Background: Helical computed tomography (CT) is commonly used to diagnose pulmonary embolism, although its operating characteristics have been insufficiently evaluated.
Objective: To assess the sensitivity and specificity of helical CT in suspected pulmonary embolism.
Design: Observational study.
Setting: Emergency department of a teaching and community hospital.
Patients: 299 patients with clinically suspected pulmonary embolism and a plasma D -dimer level greater than 500 microgram/L.
Intervention: Pulmonary embolism was established by using a validated algorithm that included clinical assessment, lower-limb compression ultrasonography, lung scanning, and pulmonary angiography.
Measurements: Sensitivity, specificity, and likelihood ratios of helical CT and interobserver agreement. Helical CT scans were withheld from clinicians and were read 3 months after acquisition by radiologists blinded to all clinical data.

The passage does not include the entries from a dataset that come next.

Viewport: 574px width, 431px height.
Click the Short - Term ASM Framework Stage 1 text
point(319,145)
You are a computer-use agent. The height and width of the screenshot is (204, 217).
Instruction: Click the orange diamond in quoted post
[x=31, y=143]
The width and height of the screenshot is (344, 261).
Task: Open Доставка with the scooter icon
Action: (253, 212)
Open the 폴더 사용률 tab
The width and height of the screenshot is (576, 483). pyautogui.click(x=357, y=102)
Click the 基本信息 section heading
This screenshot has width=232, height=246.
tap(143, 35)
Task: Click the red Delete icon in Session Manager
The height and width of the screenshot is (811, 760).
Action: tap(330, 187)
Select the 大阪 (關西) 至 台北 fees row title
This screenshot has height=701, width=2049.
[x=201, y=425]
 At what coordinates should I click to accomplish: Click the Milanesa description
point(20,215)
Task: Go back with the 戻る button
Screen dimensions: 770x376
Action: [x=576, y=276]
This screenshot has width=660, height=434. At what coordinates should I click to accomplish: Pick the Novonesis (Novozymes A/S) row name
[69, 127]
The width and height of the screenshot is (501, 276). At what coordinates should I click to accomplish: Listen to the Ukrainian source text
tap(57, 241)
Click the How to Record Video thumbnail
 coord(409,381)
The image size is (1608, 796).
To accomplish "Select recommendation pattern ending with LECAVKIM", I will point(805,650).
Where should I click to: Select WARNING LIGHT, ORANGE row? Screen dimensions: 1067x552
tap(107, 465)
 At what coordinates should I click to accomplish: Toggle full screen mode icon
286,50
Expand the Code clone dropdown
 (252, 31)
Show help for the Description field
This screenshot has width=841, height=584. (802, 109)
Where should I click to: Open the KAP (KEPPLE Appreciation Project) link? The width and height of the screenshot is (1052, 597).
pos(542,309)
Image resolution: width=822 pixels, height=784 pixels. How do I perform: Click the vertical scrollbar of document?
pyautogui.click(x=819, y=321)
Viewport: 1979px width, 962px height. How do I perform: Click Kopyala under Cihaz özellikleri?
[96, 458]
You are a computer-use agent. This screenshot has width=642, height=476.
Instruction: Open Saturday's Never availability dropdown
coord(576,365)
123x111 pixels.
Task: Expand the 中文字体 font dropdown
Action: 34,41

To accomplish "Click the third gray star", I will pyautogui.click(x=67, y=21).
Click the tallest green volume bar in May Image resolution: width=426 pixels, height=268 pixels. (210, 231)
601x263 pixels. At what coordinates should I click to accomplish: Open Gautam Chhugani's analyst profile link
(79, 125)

Results: 118 patients (39%) had pulmonary embolism. In 12 patients (4%), 2 of whom had pulmonary embolism, results of helical CT were inconclusive. For patients with conclusive results, sensitivity of helical CT was 70% (95% CI, 62% to 78%) and specificity was 91% (CI, 86% to 95%). Interobserver agreement was high (kappa = 0.823 to 0.902). The false-negative rate was lower for helical CT used after initial negative results on ultrasonography than for helical CT alone (21% vs. 30%). Use of helical CT after normal results on initial ultrasonography and nondiagnostic results on lung scanning had a false-negative rate of only 5% and a false-positive rate of only 7%.
Conclusion: Helical CT should not be used alone for suspected pulmonary embolism but could replace angiography in combined strategies that include ultrasonography and lung scanning.